● **DATA SHOWN**
----

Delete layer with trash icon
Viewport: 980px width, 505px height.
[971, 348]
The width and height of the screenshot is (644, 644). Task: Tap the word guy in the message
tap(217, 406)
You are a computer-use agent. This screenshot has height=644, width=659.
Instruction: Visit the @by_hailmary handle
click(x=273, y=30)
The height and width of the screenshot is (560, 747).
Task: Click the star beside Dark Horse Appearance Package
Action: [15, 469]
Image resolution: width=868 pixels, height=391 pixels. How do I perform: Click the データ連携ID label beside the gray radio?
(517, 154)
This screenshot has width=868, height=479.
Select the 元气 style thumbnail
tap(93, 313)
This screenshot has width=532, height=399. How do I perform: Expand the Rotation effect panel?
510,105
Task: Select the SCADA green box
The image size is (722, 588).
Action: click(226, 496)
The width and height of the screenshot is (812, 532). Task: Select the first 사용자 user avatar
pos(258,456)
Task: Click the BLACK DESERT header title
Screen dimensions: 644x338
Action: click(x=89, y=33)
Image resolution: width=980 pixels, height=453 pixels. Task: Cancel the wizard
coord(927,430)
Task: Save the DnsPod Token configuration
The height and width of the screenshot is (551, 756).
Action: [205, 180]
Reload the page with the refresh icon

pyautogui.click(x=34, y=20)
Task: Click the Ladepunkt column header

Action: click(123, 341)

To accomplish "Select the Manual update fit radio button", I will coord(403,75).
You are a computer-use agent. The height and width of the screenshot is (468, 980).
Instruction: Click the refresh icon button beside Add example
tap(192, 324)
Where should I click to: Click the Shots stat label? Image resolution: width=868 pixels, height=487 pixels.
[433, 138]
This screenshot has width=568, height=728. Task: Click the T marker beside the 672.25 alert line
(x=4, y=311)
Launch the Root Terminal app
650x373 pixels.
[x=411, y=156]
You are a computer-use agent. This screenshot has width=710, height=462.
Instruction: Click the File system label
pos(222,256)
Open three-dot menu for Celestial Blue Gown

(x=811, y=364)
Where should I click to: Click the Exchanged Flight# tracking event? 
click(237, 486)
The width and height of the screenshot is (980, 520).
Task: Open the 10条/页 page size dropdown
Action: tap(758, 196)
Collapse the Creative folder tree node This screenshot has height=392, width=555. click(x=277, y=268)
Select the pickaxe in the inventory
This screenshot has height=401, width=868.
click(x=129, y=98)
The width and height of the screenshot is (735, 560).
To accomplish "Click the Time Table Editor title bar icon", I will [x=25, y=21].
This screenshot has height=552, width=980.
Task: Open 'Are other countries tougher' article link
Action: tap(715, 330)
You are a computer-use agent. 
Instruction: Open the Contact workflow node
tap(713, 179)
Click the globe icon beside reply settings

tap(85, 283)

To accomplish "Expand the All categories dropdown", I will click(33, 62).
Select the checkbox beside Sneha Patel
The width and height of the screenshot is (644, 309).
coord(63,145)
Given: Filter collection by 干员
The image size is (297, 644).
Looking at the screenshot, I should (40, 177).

----

● **WHAT IS BEING ASKED**
Write out precisely the lines from the one holding "Select the pickaxe in the inventory" through the end of the material, including both of those ends.

● **EXPECTED ANSWER**
Select the pickaxe in the inventory
This screenshot has height=401, width=868.
click(x=129, y=98)
The width and height of the screenshot is (735, 560).
To accomplish "Click the Time Table Editor title bar icon", I will [x=25, y=21].
This screenshot has height=552, width=980.
Task: Open 'Are other countries tougher' article link
Action: tap(715, 330)
You are a computer-use agent. 
Instruction: Open the Contact workflow node
tap(713, 179)
Click the globe icon beside reply settings

tap(85, 283)

To accomplish "Expand the All categories dropdown", I will click(33, 62).
Select the checkbox beside Sneha Patel
The width and height of the screenshot is (644, 309).
coord(63,145)
Given: Filter collection by 干员
The image size is (297, 644).
Looking at the screenshot, I should (40, 177).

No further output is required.